Close ur eyes n go for 9600gso (any good make) 
yes ur system is a bit low. So what? U got money, use it. And certainly it will give at least 1.5 times better performance than 8600 gt even in your rig. Besides when u get a better rig later, u wont hav to throw the card or sell it, it will be helpful in long run. Ask desiibond, he'll tell u that bottlenecks are more of a theory than practicals at this level. U dont hav a rig of mid 90s!  wont be a problem.


----------



## MetalheadGautham (Jun 16, 2008)

anshujainss said:


> Guys!!! i hav an AMD Athalon X2 3800+ cpu. now dat is dual core!!! y r u talkin bout single core??? newaz, thanx a lot for d gr8 replies!!! so finally which card shud i go 4 den now dat u ppl know i hav a dual core processor???


Dual Core ?
Then 9600GSO if you like to Game.
But since your needs are light, 8600GT is still an option.
Get an extra GB of ram though.
Each core needs 1GB of RAM - thats standard these days.


----------



## johnjjx (Jun 16, 2008)

U didnt mention it was x2 in ur 1st post. Nywayz n ovrclkd x2 can nag away bottlenecks. Get d 9600gso get d galaxy one mod it.


----------



## MetalheadGautham (Jun 16, 2008)

johnjjx said:


> U didnt mention it was x2 in ur 1st post. Nywayz n ovrclkd x2 can nag away bottlenecks. Get d 9600gso get d galaxy one mod it.


Dude, RAM is also important. I can't imagine gaming with such a good card and only 1GB RAM. Modding voids warranty. Besides, on most games, performance with 9600GSO will be more than enough.


----------



## Pathik (Jun 16, 2008)

The 9600GSO.


----------



## johnjjx (Jun 16, 2008)

Quite true gautham.
Bt Modin in2 88gts isnt physical mod. U can unlock maskd units with rivatuner.


----------



## anshujainss (Jun 16, 2008)

Thanx a lot guys 4 d wonderful response!! jus 1 final query, which beand shud i go 4 den? pls can ne1 gimme the full model nos n prices 4 d 9600gso n 8600/8800 gt? n shud i buy a cheaper card n upgrade my RAM 2 2GB or shud i go 4 an expensive card wid no upgrades 4 d RAM???


----------



## anshujainss (Jun 17, 2008)

where r u guys??? im wating 4 replies, wana final my decision pls help me out!!!


----------



## demonkingfromhell (Oct 1, 2008)

anshujainss said:


> Hey guys! i wanted to know which graphics card wud b d best 4 my system in the price range of 5-6.5k.
> my system config is:
> AMD Athlon 3800+
> 1 GB of RAM
> ...





hey man choose xfx 8600gt that fair to play low to medium in crysis


----------



## jamsus (Oct 1, 2008)

demonkingfromhell said:


> hey man choose xfx 8600gt that fair to play low to medium in crysis





You mean GFX Card CUM Toaster
No Way!

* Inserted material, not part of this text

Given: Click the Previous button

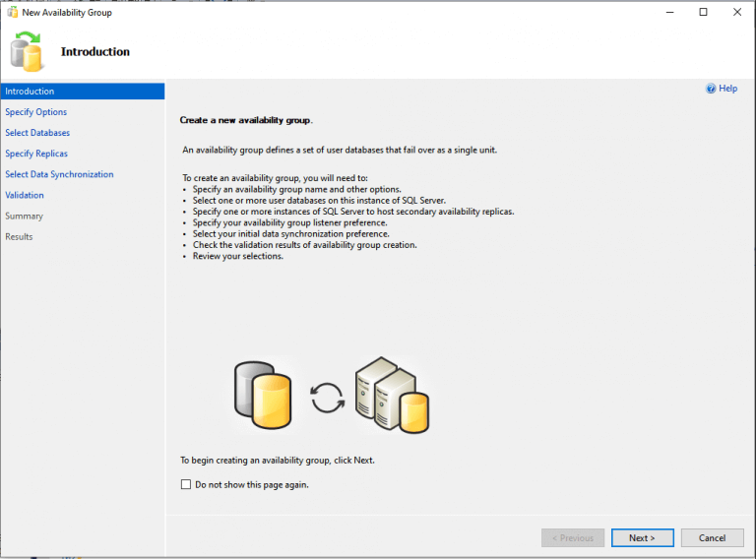Looking at the screenshot, I should (573, 538).
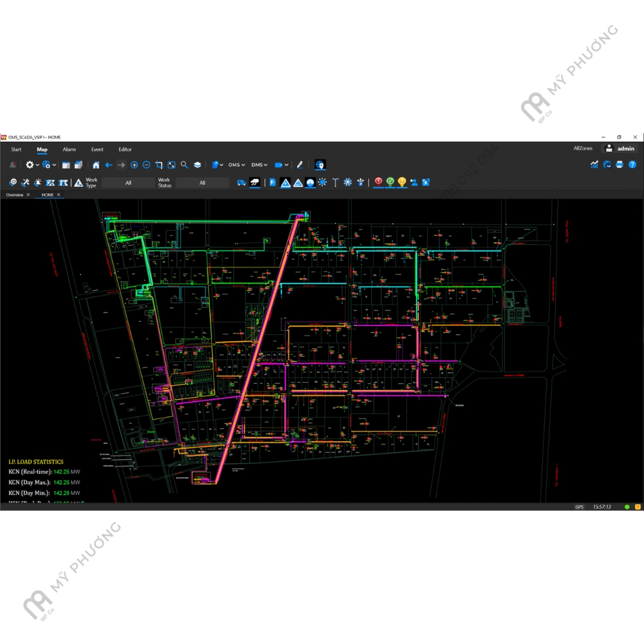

Dont buy 8600, specially XFX brand.
Thats wut i heard from many peoples.

If u can wait little more, ATI is goin to launch HD 4830 very soon.
And it will beat nVidia 9600.


----------



## comp@ddict (Oct 4, 2008)

Hey man I'm fed up wid u, y did u bump up this 4 month old thread with no significance left???
Seriously I thought once of taking ur side but not any longer


----------



## jamsus (Oct 13, 2008)

comp@ddict said:


> Hey man I'm fed up wid u, y did u bump up this 4 month old thread with no significance left???
> Seriously I thought once of taking ur side but not any longer




U did that too man


----------



## comp@ddict (Oct 13, 2008)

I din bumb, he did that already duh!!!!!!!!!!!


----------